Date of Award
Campus Access Thesis
Travis W Knight
Implementing a viable solution for the disposition of used nuclear fuel (UNF) raises concerns due its high radiotoxicity and decay heat generation over long time periods. The major contributors to these are the minor actinides (MA) that are contained in the UNF. The strategy of Partition and Transmutation (P&T) separates the components of UNF to treat each separated stream in the manner that is most appropriate. The MA stream can be reprocessed and fabricated with MOX fuel and recycled in a reactor. Through transmutation, reductions in the radiotoxicity and decay heat of UNF can be achieved, which reduces the length of time that UNF must be sequestered from the environment. Because of the greater fission to capture cross section ratio in a fast neutron spectrum, the transmutation of MA is most effective in fast spectrum systems. However, MA transmutation can be carried out, albeit less effectively, in a thermal spectrum. This work examines MA transmutation in a thermal spectrum because there are no currently operating commercial fast spectrum reactors in the U.S. The goal of this study was to examine the feasibility of americium transmutation in a typical light water reactor. Due to similar chemical properties of americium and curium and the difficulty associated with their chemical separation, the separation efficiency of these two elements was also considered. Three separation efficiencies for the MA content were considered, and these were 99.9%, 99.0%, and 90.0% separation of Cm from Am. In addition, the homogeneous and heterogeneous additions of MA to MOX fuel were considered.

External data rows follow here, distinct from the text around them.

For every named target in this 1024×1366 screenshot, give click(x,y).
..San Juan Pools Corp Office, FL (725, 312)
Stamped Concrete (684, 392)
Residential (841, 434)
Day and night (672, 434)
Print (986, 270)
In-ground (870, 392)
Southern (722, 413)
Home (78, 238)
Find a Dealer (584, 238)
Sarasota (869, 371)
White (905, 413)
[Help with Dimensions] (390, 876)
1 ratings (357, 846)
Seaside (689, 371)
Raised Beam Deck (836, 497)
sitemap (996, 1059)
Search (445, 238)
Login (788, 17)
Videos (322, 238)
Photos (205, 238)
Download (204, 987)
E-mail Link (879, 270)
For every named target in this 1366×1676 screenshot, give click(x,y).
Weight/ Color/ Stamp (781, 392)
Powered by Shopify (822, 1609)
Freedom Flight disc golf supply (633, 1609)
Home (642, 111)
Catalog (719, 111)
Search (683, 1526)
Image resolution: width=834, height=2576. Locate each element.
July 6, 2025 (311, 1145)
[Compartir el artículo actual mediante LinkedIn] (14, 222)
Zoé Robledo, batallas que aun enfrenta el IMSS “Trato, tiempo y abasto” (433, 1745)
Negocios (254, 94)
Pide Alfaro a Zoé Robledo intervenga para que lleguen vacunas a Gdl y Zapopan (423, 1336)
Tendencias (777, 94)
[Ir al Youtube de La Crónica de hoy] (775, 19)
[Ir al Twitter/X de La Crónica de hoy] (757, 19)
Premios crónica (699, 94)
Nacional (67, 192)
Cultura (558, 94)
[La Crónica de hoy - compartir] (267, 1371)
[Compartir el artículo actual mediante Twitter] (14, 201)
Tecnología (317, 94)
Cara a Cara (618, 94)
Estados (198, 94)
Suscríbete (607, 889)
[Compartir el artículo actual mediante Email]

Similar to current MOX loading schemes, the study simulated a reactor core with 30% of the fuel assemblies composed of MOX fuel bearing MA. This study measured the feasibility of MA transmutation by the reactivity of individual MOX+MA fuel assemblies and full cores, the coefficients of reactivity such as the Doppler Coefficient, Moderator Temperature Coefficient, and Moderator Void Coefficient, MA transmutation efficiency, and attainable burnup. Results show that the transmutation of MA in a light water reactor is feasible from a reactor safety and operation point of view. The reductions of the Am inventory in the UNF were between 40% and 60%. Despite these reductions, there was a significant increase in the Cm inventory, mostly due to the neutron capture of Am in the thermal spectrum.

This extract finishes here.